まるで中に人が居ないようなそんな静かな気配で……出て行く前まで賑わっていたのに、何でこんなに静かなのか凄く不思議だった。
「(何だろう、入りたくない)」
ドアノブにかけた手が自然と止まる。変な威圧感を前に、無性に喉が渇くのを感じた。
「敦…っ」
不意に手を掴まれる。見れば鏡花ちゃんが顔を真っ青にして、ドアノブを握る僕の手を握っていた。
「入っちゃ駄目…っ」
「え……?」
確かに変な感じはするけど……。
「居るの……っ、中にあの人が居るの……っ」
「あの人……?鏡花ちゃん、それって一体…」
誰の事?そう尋ねようとした。でもその問いが出る事は無かった。
銃声がドア越しに聞こえた。
突然の発砲音に体が固まる。ビシャリとドアの磨り硝子に真っ赤な液体が飛び散り、ゆっくりと流れ落ちていくのが見えた。
「っ!!」
真逆……そんな筈無いっ!!
勢い良くドアを開ける。瞬間、僕の体は鋭い痛みと共にドアの横の壁に叩きつけられた。
「鈍いな」
低い声が冷たく声を漏らす。長い黄色の髪を指先で弄びながら、その人は机に腰掛けたまま眼鏡を片手で押し上げた。

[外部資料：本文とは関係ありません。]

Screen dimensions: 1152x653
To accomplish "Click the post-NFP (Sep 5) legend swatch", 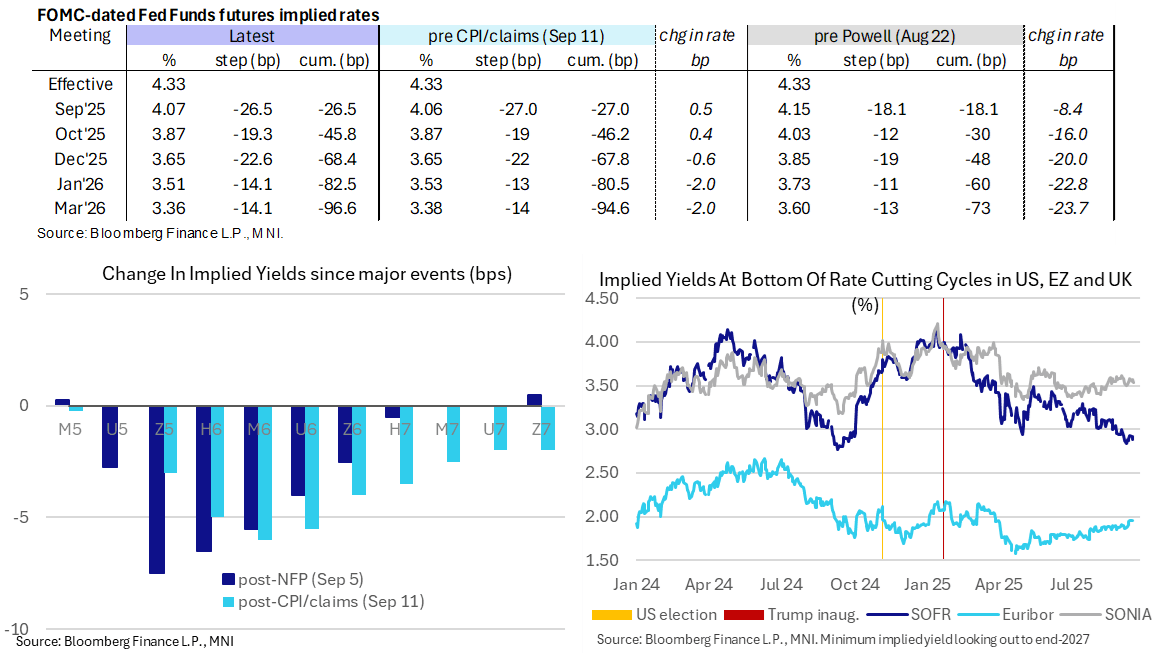I will coord(227,579).
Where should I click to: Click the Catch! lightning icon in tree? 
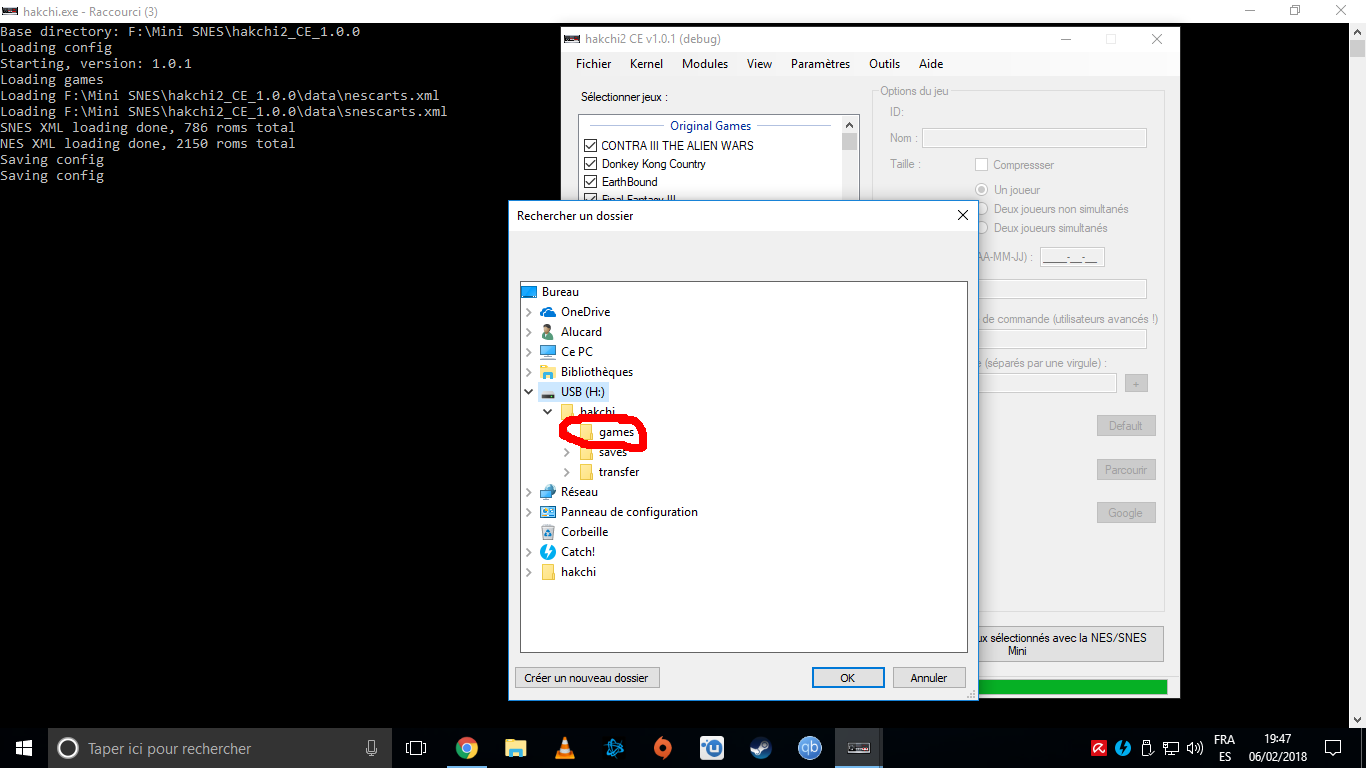click(x=548, y=552)
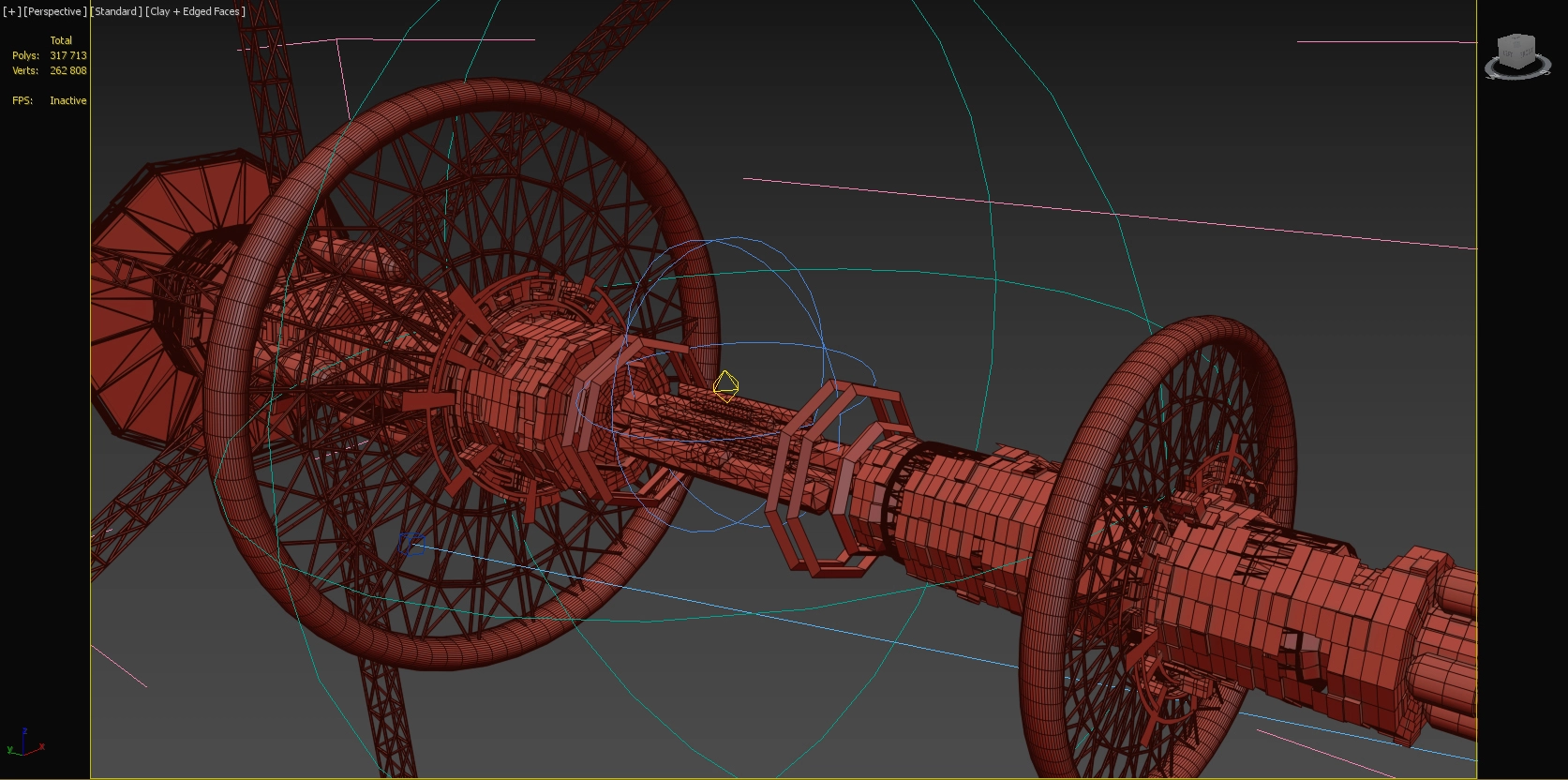Select the small blue camera gizmo
1568x780 pixels.
[x=410, y=544]
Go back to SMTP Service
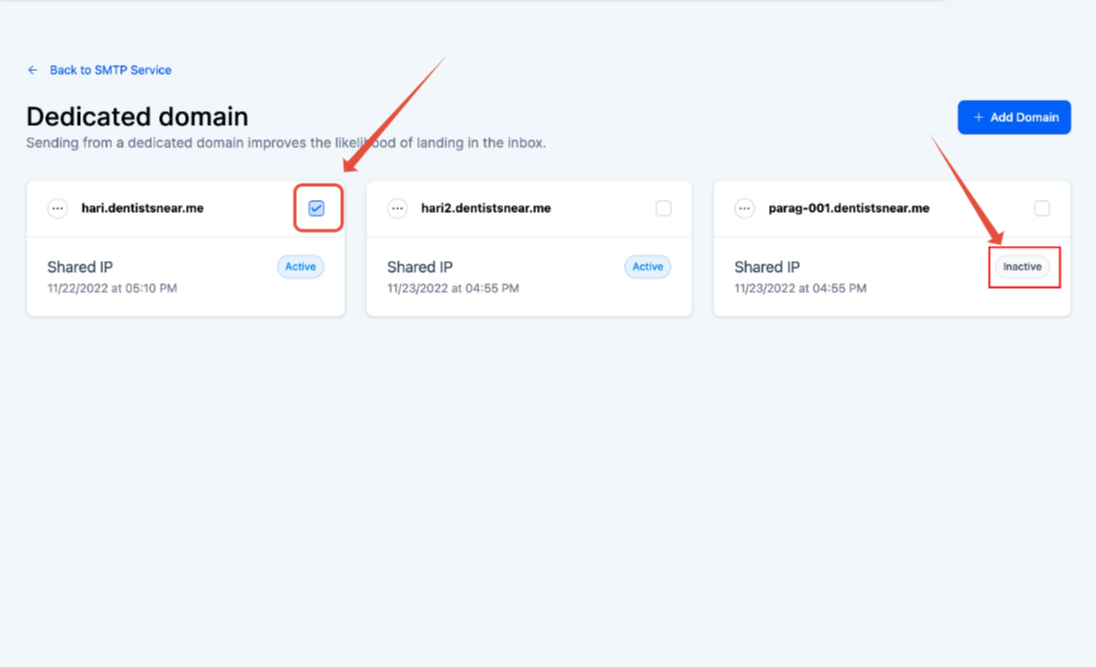Screen dimensions: 1096x667 click(x=110, y=70)
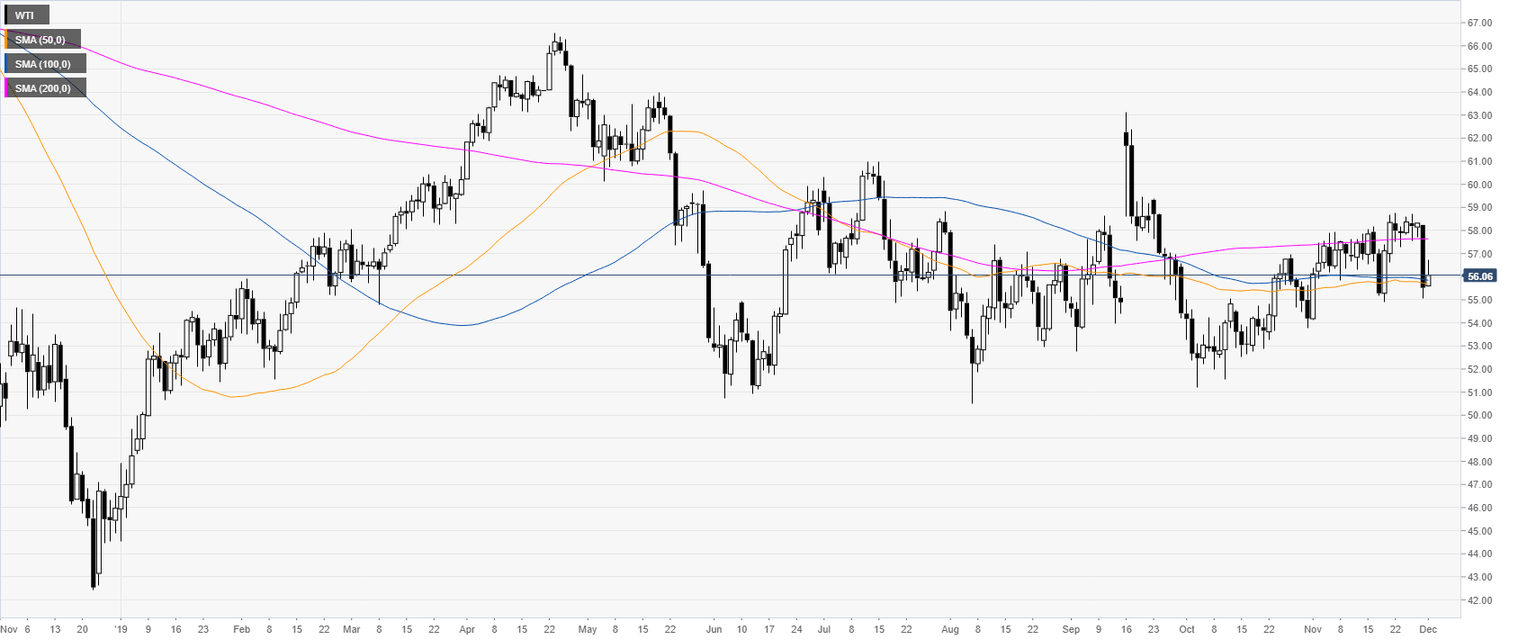Click the Apr label on the date axis
Image resolution: width=1536 pixels, height=641 pixels.
pos(467,631)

「廃墟で出会った時はもう少し素早いかと思ったが……そうでも無かったか」
陽の光が入る探偵社の中、国木田さんはそう云って僕をつまらなさそうに見つめた。
意味が分からない。目の前の光景を拒むように心音が早まる。
机に座る国木田さんの周囲にはあの黒い影の帯が揺らめいていて、血塗れの服すら気にせずに僕を見つめている。その足元には鋭利な刃物で斬られたような傷を無数に受けて倒れる谷崎さんと与謝野さんの姿が見えた。
「谷崎さんっ、与謝野さんっ!!」
「っ……敦く、ぅ゛…っ!」
顔を上げる谷崎さんの背中を国木田さんが踏みつける。まるで喋るなとでも云うようなその行動に怒りが湧き出る中、鏡花ちゃんが刀を抜いて国木田さんの前に立った。
「…何をしに来たの」
静かな声に目の前の彼は少しだけ表情を緩める。気を許した友人と話すように、彼は…志賀は国木田さんの顔で微笑んだ。
「仕事がてら、小生の私怨を晴らしに来た」
彼の一言と共に、彼の後ろの硝子が音を立てて割れ落ちるのが見えた。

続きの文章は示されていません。